50-41Eurogamer has begun publishing its Top 50 Games of 2008 rundown, a series of articles to which I contribute some words and thoughts.

This year, rather than commenting in rambling long posts or smart-arse one liners I thought I’d try to critique those games I wanted to write about in a paragraph of around 100 words: long enough to have to think carefully about what I wanted to say, but short enough to force succinctness.

I’ll post what I came up with here, but if you want to read everyone else’s commentary you’ll have to pop across to the full feature. Note that Eurogamer’s Top 50 is compiled in a different way to that of most of the large gaming sites via blind demo. Tom explains the process here, if you’re interested.

49. Mass Effect

It’s the sense that you can set down on any random passing planet in search of a side-quest that makes this universe feel, for once, like a universe: huge, intricate and bursting with mini-narratives. But in many ways it was this promise of adventure rather than its reality that made the journey compelling. Mass Effect is tension without much release. Beyond that, the technical creaks and groans bespeak either a game prematurely squeezed out for release or, worse still, one whose ambition outstripped its hardware’s capabilities. Either way, it’s a game that points to bright futures amongst Bioware’s stars.

45. Bangai-O Spirits

Bangai-O Spirits, like its maker, is slippery in the hands of genre. Across the gigantic spread of micro levels it slides unapologetically from puzzle game to shoot ‘em up to Brain Trainer. It’s a tussle of delicious contradictions: you control a giant mecha robot rendered as a tiny, ten pixel-high sprite; you set off firework explosions of rocket nukes, up to a hundred at a time, before swinging at enemies with the unsophisticated bluntness of a baseball bat. Then, when the fire and violence clears, you dash around the screen collecting up pieces of fruit. It will take a while to grow accustomed to the structure-less metagame – you can play any level in any order right from the off – but soon enough stamping levels complete becomes a collect ‘em up endeavor, irresistible to the last.
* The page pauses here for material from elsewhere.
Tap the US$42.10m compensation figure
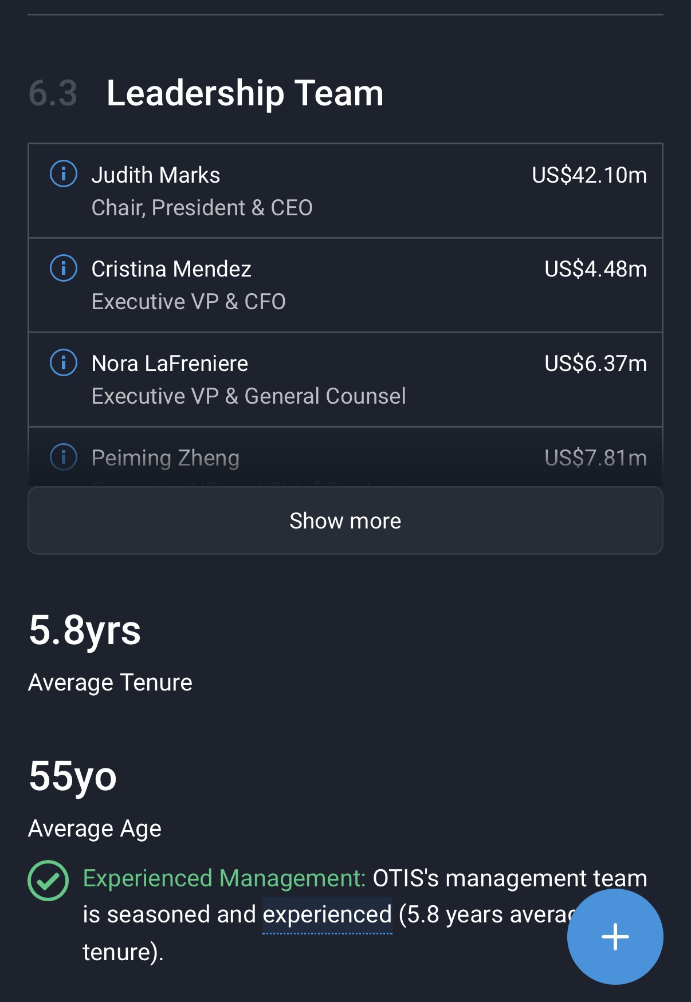Screen dimensions: 691x1002 click(589, 175)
44. Mercenaries 2: World in Flames

GTA has taught us that open world games must tick at the speed of reality, slow burning stories, brooding descents into violence and trudging ascents toward wealth and conquest. Mercenaries 2, by contrast, plays like an exuberant arcade game, 2-minute missions that leave you breathless and spent, its action rolling at double speed, its explosions all Schwarzenegger pyrotechnics. It’s brash, twitchy fun and while I didn’t finish the game, not even close, the time I spent in it was far more enjoyable than most reviewers led me to believe it would be.

41. Mario Kart Wii

The width of the tracks is not so much liberating as disorientating. Now you must plot racing lines within racing lines and as the pack scatters the experience is robbed of some of its traditional grasping competitiveness. That said, there’s much to love, from the way that, when organising an online race, your competitors’ Miis pop up from their real world locations on a globe, to the glorious ghost data challenges that you can send to bait your friends. But Mario Kart has always been a game that pits skill against luck, the premeditated against the random and in Mario Kart Wii fate wins too often over ability.